|7 Jul 2020|
KCLMS and the University of Liverpool Maths School (ULMaS) have helped hundreds of young people and teachers learn from some of the best mathematicians in the country by offering free online classes and training during the Covid-19 pandemic.
KCLMS has provided a live online Further Maths professional development (PD) course for secondary school maths teachers whilst the University of Liverpool Maths School have given advanced mathematics virtual lessons to Year 11 pupils.
KCLMS' Head Teacher, Dan Abramson, said: “The Covid-19 pandemic has shown the importance of disseminating knowledge across all parts of society. Maths schools like ours are not just for our own students. They’re also about providing outreach and support to mathematically switched-on learners from other age groups and teachers.”
KCLMS’ professional development course, comprising six 2-hour sessions, is for teachers who would like to consolidate, develop and extend their subject knowledge. The course is also relevant for experienced teachers who enjoy looking at familiar topics in a new light.
Thanks to the generous support of the Worshipful Company of Actuaries, with whom King’s Maths School has a long-standing relationship, there has been no fee or charge to undertake this training. Over 200 teachers from as far and wide as Gloucestershire, Liverpool, London, the Scottish Highlands and Malaysia have participated.
Mr Abramson said: “We were concerned that teachers are not able to access face-to-face PD due to the pandemic. We felt it was important to find some alternative methods of delivery. Our outreach work with teachers is about empowering them to not only deepen their grasp of advanced mathematics but also challenge, inspire and enthuse their own students.”
In a similar way to KCLMS, the University of Liverpool Maths School, the first specialist maths school in the North of England, aims to deliver a rich community engagement programme in order to develop mathematical curiosity and help learners be better prepared for A Level study.
Damian Haigh, the school’s founding head teacher, said: “Supporting students who share the same enthusiasm for advanced mathematics, regardless of their background, is core to our outreach work. When the pandemic emerged, I promised the year 11 students that I would turn our evening classes on Higher Tier GCSE Maths prep into online sessions. It’s been delightful to witness first-hand how our online tuition is helping so many young people.”
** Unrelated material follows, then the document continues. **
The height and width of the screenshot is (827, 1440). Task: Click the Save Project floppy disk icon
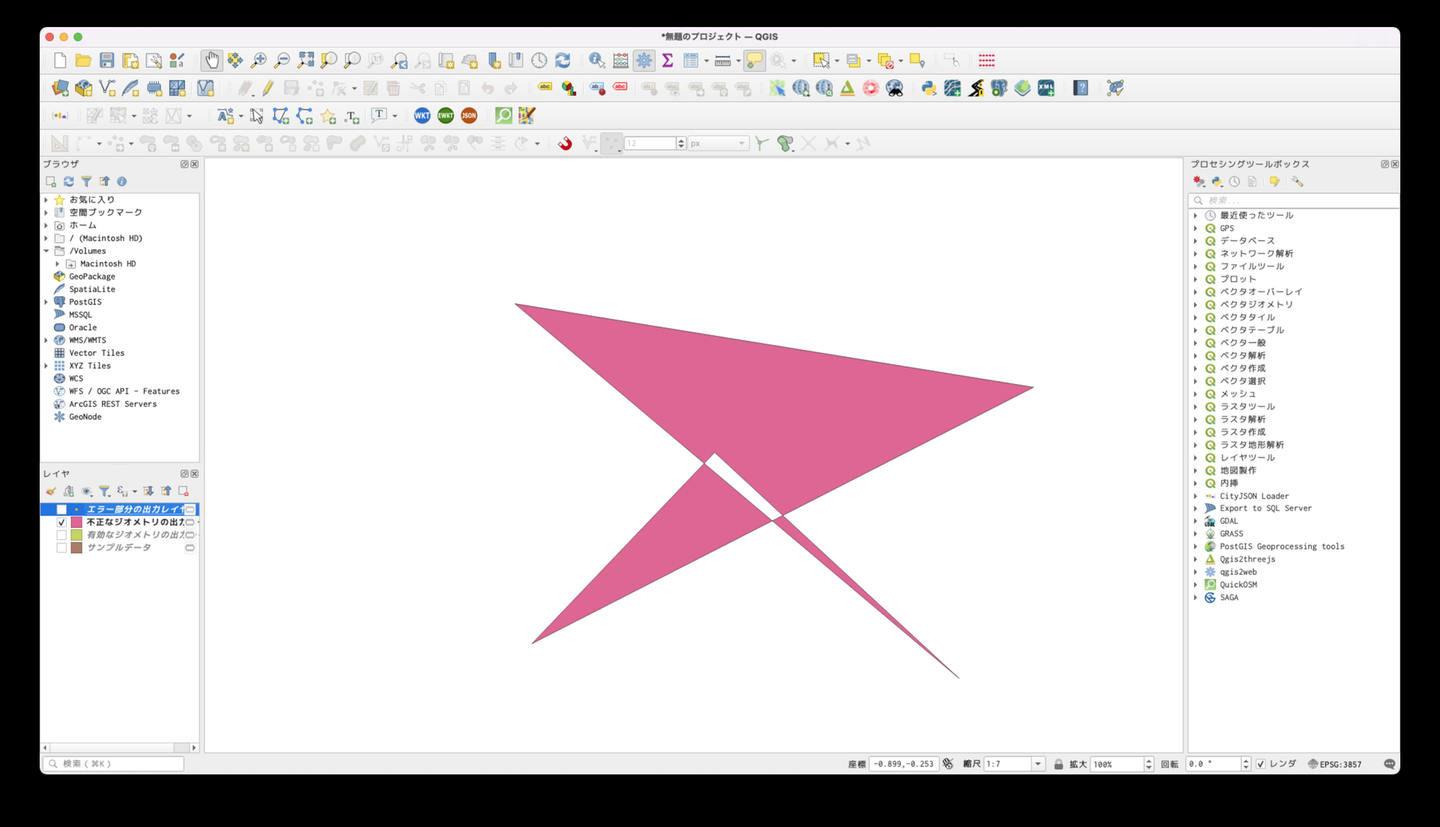coord(107,61)
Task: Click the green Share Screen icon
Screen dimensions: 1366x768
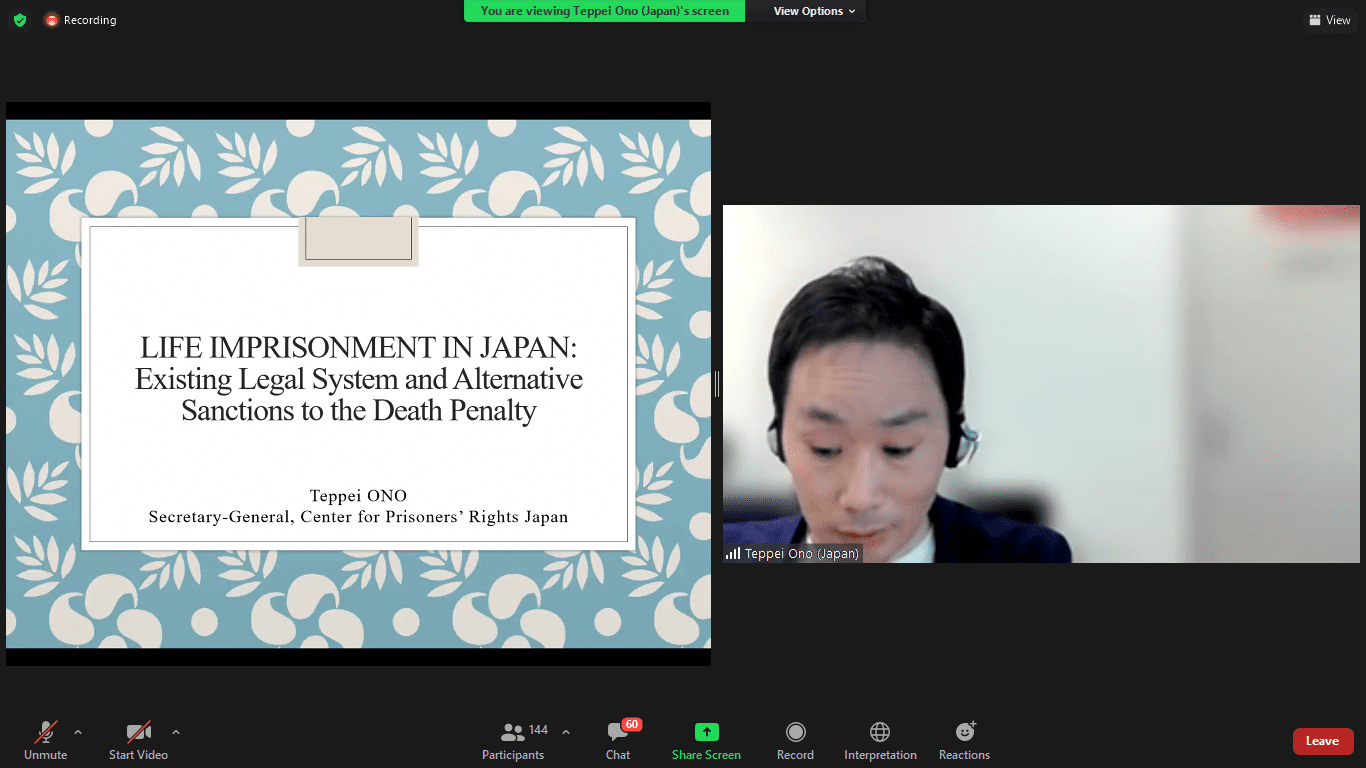Action: pyautogui.click(x=706, y=732)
Every day at 10 AM and 11 AM approximately 200 adolescents have logged on to the lessons via Zoom, which last about 45 minutes. Although the majority are from the Merseyside and Manchester area, students also join from as far as the Isle of Man and Cumbria. The courses are for Year 11 students planning to study A-Level Maths or Further Maths in Year 12.
Seeking to inspire their learners’ curiosity, KCLMS and the University of Liverpool Maths School have deployed engaging teaching methods to make the online classes as stimulating and intellectually rigorous as possible.
Mr Haigh has given his students the opportunity to not only solve mathematical problems but also enjoy social interaction such as exchanging maths jokes. Unusually, Mr Haigh has been teaching from a Victorian algebra book, H.S. Hall and S.R.Knight’s Elementary Algebra for Schools. Written in 1885, the textbook contains over 3,500 questions for students to practice and provides a systematic approach to learning algebra.
KCLMS’s Further Maths PD course, which examines key topics and concepts in the Further Maths Core Pure syllabus, is taught by Robert Wilne, a highly experienced sixth-form teacher and PD leader, who leads KCLMS’ GCSE+ enrichment programmes. Incorporating a range of online collaboration techniques, the course gives teachers the opportunity to talk about and enjoy ‘hard sums’ with like-minded peers.
Teachers’ feedback has been overwhelmingly positive including that the course demonstrates “just how brilliant maths is at this level.” One teacher remarked: “I can always learn the techniques to answer questions from a book, but not the interesting ways to present it to students.” Others observed how they are learning “to challenge Year 12 students to think deeply and explore concepts” and lauded Mr Wilne for “prioritising the student perspective.”